▶ _YOUR OBJECTIVE_: Find every line in the records below that contains the word "height" and copy each of those lines.

▶ _THE RECORDS_:
— start —

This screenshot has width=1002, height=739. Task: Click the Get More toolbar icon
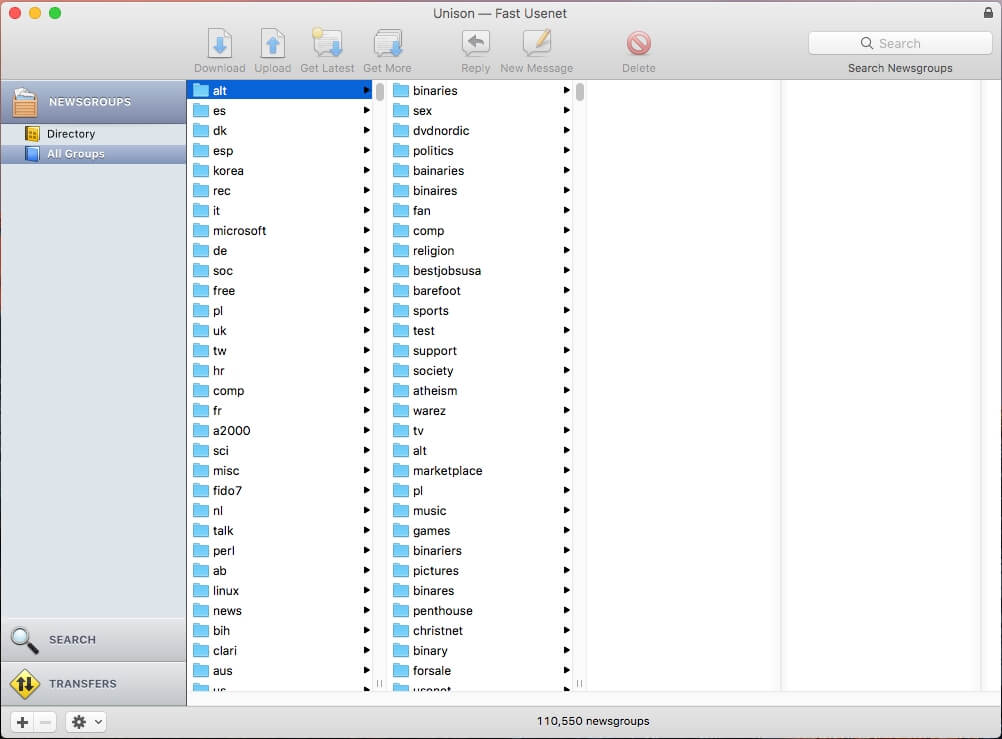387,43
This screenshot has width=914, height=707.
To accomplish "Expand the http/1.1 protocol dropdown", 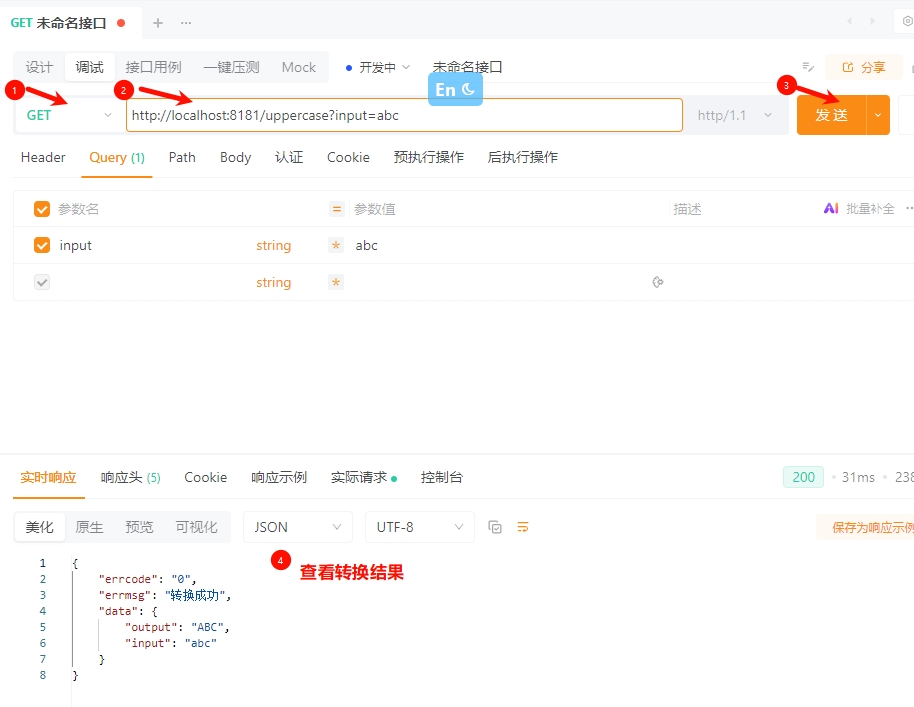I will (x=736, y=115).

— end —
— start —

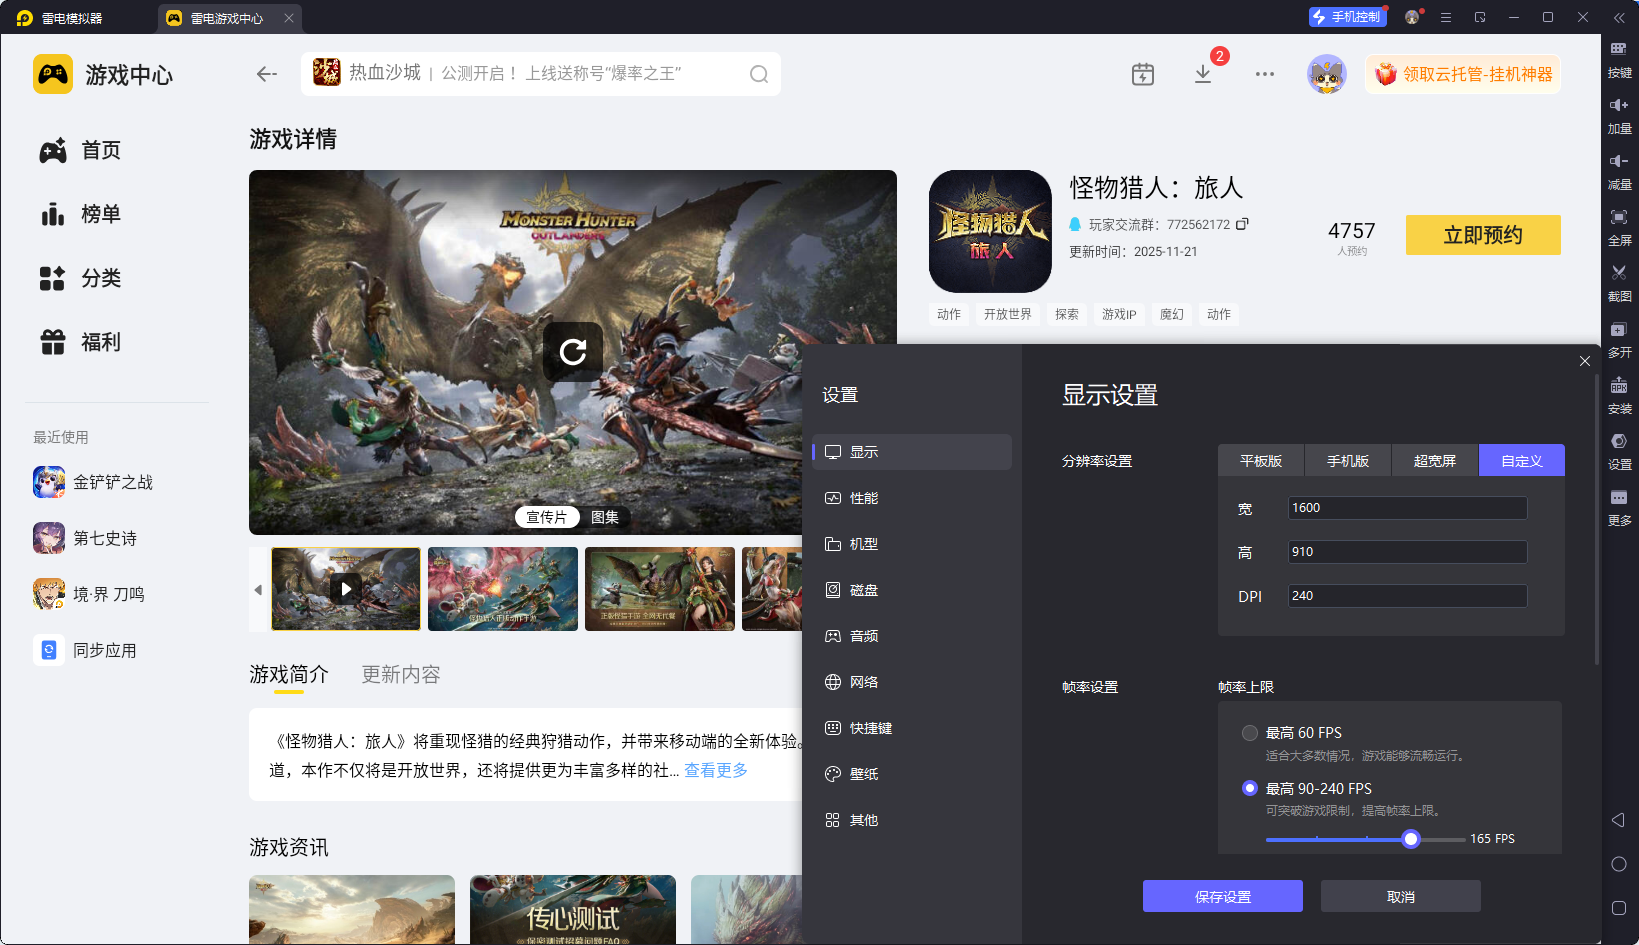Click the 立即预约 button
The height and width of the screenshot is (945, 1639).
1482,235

— end —

▶ _WRITTEN REPLY_:
This screenshot has width=1002, height=739. Task: Click the Get More toolbar icon
This screenshot has width=914, height=707.
The height and width of the screenshot is (945, 1639).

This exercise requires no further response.